Problem:
Determine how many lines in the listing that follows include "Open". Answer only with that number.

Material for the task:
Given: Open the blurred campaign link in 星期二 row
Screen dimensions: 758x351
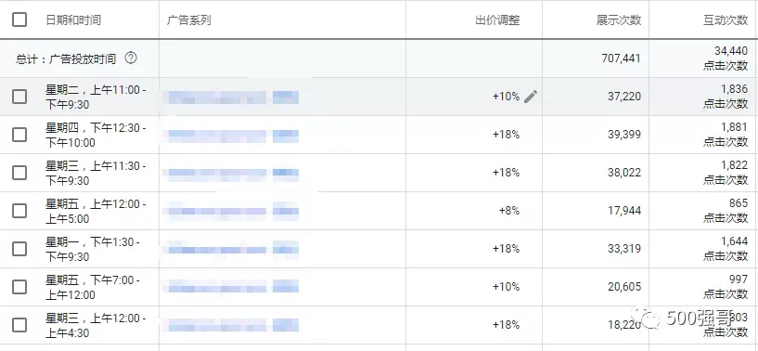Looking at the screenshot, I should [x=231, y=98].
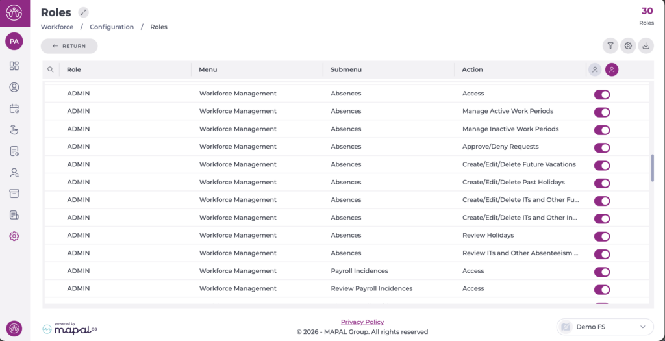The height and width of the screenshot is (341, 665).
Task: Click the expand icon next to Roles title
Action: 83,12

---

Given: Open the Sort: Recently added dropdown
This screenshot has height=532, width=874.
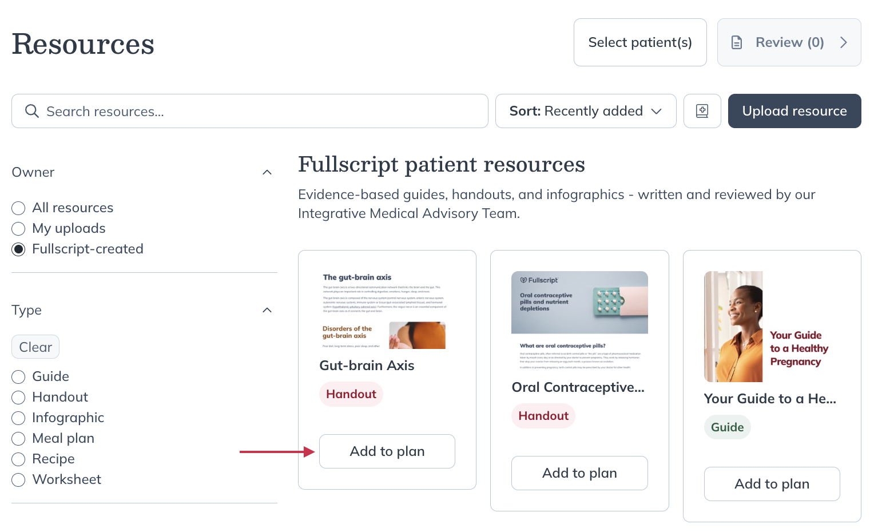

Response area:
2